Different stimuli elicit different degrees and types of affective responses,
depending on the individual's internal makeup (personality). Pathologies
result from the repression of the discharge of this psychic energy "strangulation
of affect" (i.e., lack of a full experiencing of affect associated
with an (traumatic) event). This repression of affect causes repeated activation
of thoughts somehow associated with the triggering event. Cure occurs through
abreaction (also referred to as catharsis) (Nichols, 1986), that is, the
emotional discharge associated with the full re-experiencing of the initial
triggering event. Abreaction can occur through appropriate action or through
verbal expression, when the conflictual material is brought into consciousness.
Emotions, unlike ideas, do not have an independent existence at an unconscious
level. Freud focused in particular on anxiety, which he thought was triggered
by an unacceptable drive or wish surfacing into consciousness. Anxiety
signaled the emergence of such repressed material into consciousness, hence
the term "signal anxiety". For Freud emotions had little adaptive
value. Emotions were made use of in treatment to identify conflictual or
repressed material, which was then dealt with cognitively, through insight.
- Jung
and Analytical Psychotherapy
Both thinking and feeling are means of evaluating perceptions of
the world, and both are considered rational (in contrast to the irrational
functions of sensing and intuiting, which provide the information to be
evaluated).
Thinking produces propositional appraisals and requires more time,
feeling determines values (good/bad) and is instantaneous. Ideas, especially
repressed ideas, are linked (in the unconscious) via affect. Strong affect
indicates that a part of the personality which has been repressed into
the unconscious must be recognized and addressed. Jung's emphasis in psychotherapy
was on experiencing, rather than theorizing about, in spite of the fact
that interpretation, particularly the interpretation of dreams, played
a major role in Jungian therapy (Kaufman, 1989).
- Ego Psychologists
Emotions, while initially tightly linked with drives (i.e., instinctual
impulses), differentiate through development into separate processes which
are linked to motivation.
The ego psychologists, like Jung, separate affect from basic drives
and give emotions both an independent existence and an adaptive function.
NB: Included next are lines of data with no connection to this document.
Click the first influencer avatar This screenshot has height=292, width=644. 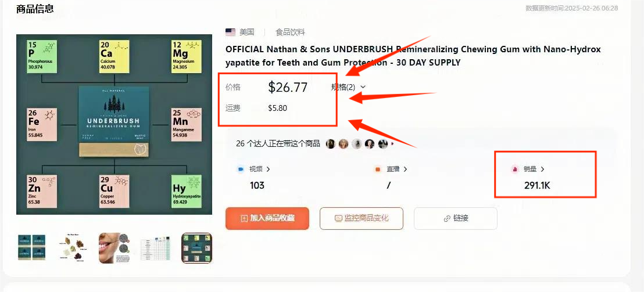click(331, 143)

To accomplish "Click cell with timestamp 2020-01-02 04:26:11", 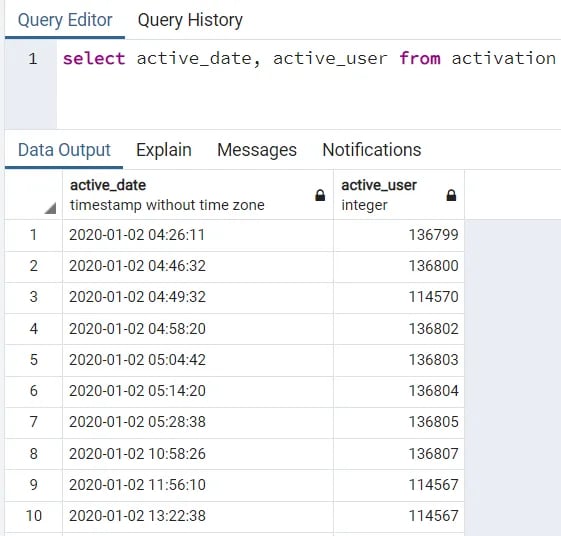I will [198, 235].
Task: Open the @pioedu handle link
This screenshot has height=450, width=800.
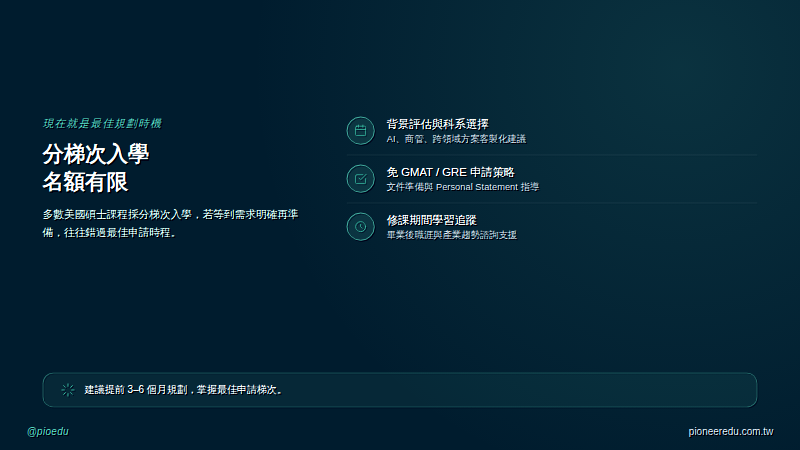Action: [x=47, y=432]

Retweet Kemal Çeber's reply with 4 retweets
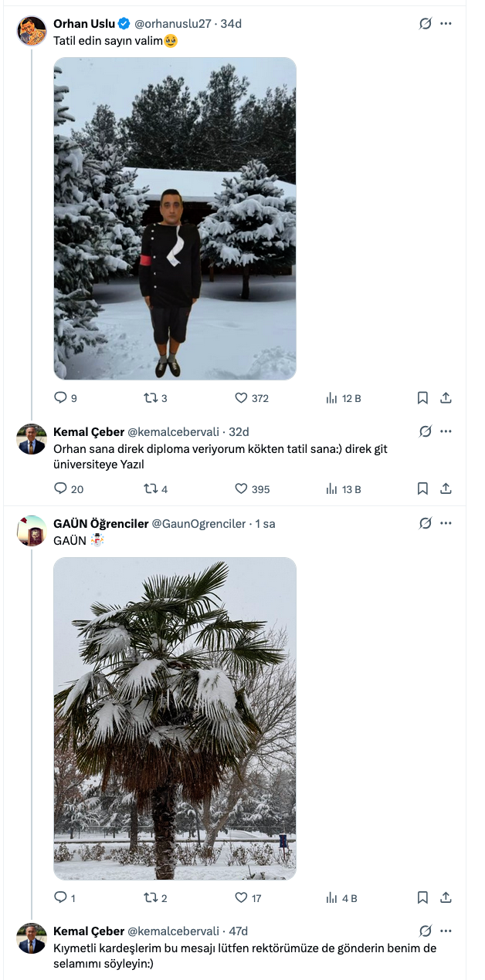click(151, 488)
They also address the topic of affective development. The ability to experience
different affects evolves, just as cognition does, enabling the individual
to experience more differentiated affective states. Development progresses
through the following stages: distress vs. lethargy; pleasure vs. unpleasure;
full range of adult affective repertoire. Degree of affective complexity
is an indication of mental health. Affect is considered a major motivating
force in psychic activity and patterns of affective experiencing and responding
are more difficult to change than their cognitive analogs. The affective
patterns can distort cognitive and perceptual activity, causing maladaptive
behaviors. Treatment focuses on first activating and then correcting these
distortions in the context of the therapeutic relationship (transference).
Blanck and Blanck, 1974; Greenberg and Safran, 1987.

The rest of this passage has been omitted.